Standard "Pflege von Senioren mit Augenprothesen"

 
Der Verlust eines Auges bedeutet für Senioren wesentlich mehr als eine bloße Beeinträchtigung des Sehvermögens. Viele Betroffene haben Angst, abstoßend zu wirken oder ihr Augenlicht gänzlich zu verlieren. Ein guter Standard berücksichtigt diese mentalen Belastungen ebenso wie hygienische oder medizinische Vorgaben.
 

Wichtige Hinweise:

  • Zweck unseres Musters ist es nicht, unverändert in das QM-Handbuch kopiert zu werden. Dieser Pflegestandard muss in einem Qualitätszirkel diskutiert und an die Gegebenheiten vor Ort anpasst werden.
  • Unverzichtbar ist immer auch eine inhaltliche Beteiligung der jeweiligen Haus- und Fachärzte, da einzelne Maßnahmen vom Arzt angeordnet werden müssen. Außerdem sind etwa einige Maßnahmen bei bestimmten Krankheitsbildern kontraindiziert.
  • Dieser Text eignet sich für die ambulante und stationäre Pflege. Einzelne Begriffe müssen jedoch ggf. ausgewechselt werden, etwa "Bewohner" gegen "Patient".

 

Dieses Dokument ist auch als Word-Dokument (doc-Format) verfügbar. Klicken Sie hier!
 

Standard "Pflege von Senioren mit Augenprothesen"

Definition:
  • Eine Augenprothese ist eine schalenförmige Nachbildung eines realen Auges. Es dient der kosmetischen Korrektur nach dem Verlust eines Auges, etwa durch einen Unfall oder nach einer Tumoroperation.
  • Augenprothesen werden zumeist aus Kryolithglas gefertigt, da dieser Stoff gegenüber Kunststoffen verschiedene Vorteile aufweist. Vor allem verteilt sich wegen der sehr glatten Oberfläche die Tränenflüssigkeit gleichmäßiger. Zudem ist Kryolithglas resistenter gegen externe Einflüsse und somit langlebiger.
  • Die Kosten für ein Glasauge betragen rund 300 Euro, die abzüglich einer Zuzahlung von 10 Euro von den Krankenkassen übernommen werden. In der Regel muss ein Glasauge alle 12 Monate ersetzt werden, wobei diese Zeitspanne je nach Material und Beanspruchung schwanken kann.
Grundsätze:
  • Augenprothesen sind Wertgegenstände.
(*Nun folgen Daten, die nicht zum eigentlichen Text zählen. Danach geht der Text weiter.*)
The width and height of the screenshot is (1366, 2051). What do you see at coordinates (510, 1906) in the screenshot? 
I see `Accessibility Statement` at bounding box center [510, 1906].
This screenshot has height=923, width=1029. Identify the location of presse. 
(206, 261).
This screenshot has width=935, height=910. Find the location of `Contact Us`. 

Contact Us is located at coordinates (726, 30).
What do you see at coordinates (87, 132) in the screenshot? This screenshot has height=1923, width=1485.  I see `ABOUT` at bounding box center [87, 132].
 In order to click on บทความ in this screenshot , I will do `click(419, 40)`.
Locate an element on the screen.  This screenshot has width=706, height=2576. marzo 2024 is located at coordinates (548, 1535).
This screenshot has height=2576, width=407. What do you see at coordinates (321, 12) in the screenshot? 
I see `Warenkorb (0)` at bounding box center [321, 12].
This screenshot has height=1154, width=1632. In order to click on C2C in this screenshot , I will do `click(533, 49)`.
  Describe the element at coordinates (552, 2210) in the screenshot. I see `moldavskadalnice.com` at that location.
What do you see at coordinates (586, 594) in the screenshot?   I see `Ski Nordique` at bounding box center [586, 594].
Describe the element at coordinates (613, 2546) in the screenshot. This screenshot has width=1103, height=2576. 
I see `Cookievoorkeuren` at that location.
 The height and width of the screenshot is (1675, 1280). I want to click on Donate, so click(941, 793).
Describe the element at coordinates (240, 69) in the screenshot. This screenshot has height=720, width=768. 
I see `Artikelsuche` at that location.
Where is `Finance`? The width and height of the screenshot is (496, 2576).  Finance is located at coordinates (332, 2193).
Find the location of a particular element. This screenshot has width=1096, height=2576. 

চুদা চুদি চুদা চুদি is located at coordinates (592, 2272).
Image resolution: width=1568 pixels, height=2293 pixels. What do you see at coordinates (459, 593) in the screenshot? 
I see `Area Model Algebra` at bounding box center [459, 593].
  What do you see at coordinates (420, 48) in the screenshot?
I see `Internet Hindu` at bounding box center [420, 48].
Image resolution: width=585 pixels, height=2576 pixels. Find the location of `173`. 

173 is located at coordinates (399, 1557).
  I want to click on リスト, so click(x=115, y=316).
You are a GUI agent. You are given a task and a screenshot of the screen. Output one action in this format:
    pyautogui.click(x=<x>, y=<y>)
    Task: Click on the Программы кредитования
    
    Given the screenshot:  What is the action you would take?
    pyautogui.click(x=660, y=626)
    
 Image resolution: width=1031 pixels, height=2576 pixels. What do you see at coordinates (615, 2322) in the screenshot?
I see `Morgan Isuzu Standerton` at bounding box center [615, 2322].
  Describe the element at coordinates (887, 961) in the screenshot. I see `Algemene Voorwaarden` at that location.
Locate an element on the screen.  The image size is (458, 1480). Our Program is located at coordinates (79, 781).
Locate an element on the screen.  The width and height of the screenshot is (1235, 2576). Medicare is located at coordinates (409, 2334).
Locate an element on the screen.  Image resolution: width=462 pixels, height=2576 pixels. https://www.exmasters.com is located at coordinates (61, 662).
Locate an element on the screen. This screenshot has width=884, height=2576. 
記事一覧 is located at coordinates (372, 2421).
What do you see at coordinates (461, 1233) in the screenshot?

Für Beschädigungen ist die Pflegekraft haftbar. Nur leichte Fahrlässigkeit wird durch unsere Versicherung abgedeckt.
  • Über Steinfußböden oder ungefüllten Waschbecken wird niemals mit der Prothese hantiert.
  • Die Prothesenpflege sollte einmal pro Tag erfolgen.
  • Wenn der Bewohner in der Lage ist, seine Augenprothese selbst zu reinigen, so wird ihm diese Aufgabe nicht abgenommen. Ggf. wird er bei dieser Tätigkeit von uns unterstützt und angeleitet.
  • Augenprothesen werden ausschließlich im dafür vorgesehenen Behälter gelagert. Ein Umwickeln mit Papier oder Zellstoff ist zu unterlassen, da die Prothese aus Versehen weggeworfen werden könnte.
  • Augenbäder und die Gabe von Augentropfen werden nur nach vorheriger ärztlicher Anordnung durchgeführt.
Ziele:
  • Die Augenprothese wird sicher eingesetzt, entnommen und gereinigt.
  • Schäden an der Prothese und Krankheiten am Auge werden erkannt.
  • Der Bewohner beteiligt sich im Rahmen seiner Fähigkeiten an den Maßnahmen.
  • Mentale Belastungen werden erkannt. Es entsteht ein Dialog zwischen Bewohner und Pflegekraft.
  • Der Bewohner empfindet sich weiterhin als vollwertiges Mitglied der Gemeinschaft.
Vorbereitung: Material Wir stellen das Material zusammen, das für die Prothesenpflege benötigt wird.
  • 0,9%ige NaCl-Lösung
  • Reinigungsbehälter
  • weiches Handtuch
  • Baumwollkompressen
  • Einmalhandschuhe
  • stumpfes Stäbchen
  • Spiegel
  • Aufbewahrungsbox für die Prothese
weitere Maßnahmen
  • Der Bewohner wird über die anstehende Maßnahme informiert.
  • Es werden Maßnahmen zur Wahrung der Intimsphäre getroffen (die Zimmertür wird geschlossen, etwaige Mitbewohner werden kurz vor die Tür gebeten usw.)
  • Die Pflegekraft wäscht und desinfiziert sich die Hände.
  • Der Bewohner sollte sich an einen Tisch setzen. Ein weiches Handtuch wird untergelegt, das ggf. eine herabfallende Prothese auffangen soll.
  • Der Spiegel wird so aufgestellt, dass der Bewohner das Geschehen verfolgen kann. Idealerweise werden möglichst viele Handgriffe vom Bewohner selbst erledigt. Der Spiegel dient dann der Selbstkontrolle.
  • Die Kontaktdaten des Augenprothetikers werden in der Bewohnerdokumentation erfasst.
Durchführung: Herausnehmen der Augenprothese
  • Der Bewohner wird gebeten, nach oben zu sehen und den Kopf in den Nacken zu legen.
  • Die Pflegekraft zieht vorsichtig das Unterlid nach unten, bis sie den unteren Rand der Prothese erkennen kann.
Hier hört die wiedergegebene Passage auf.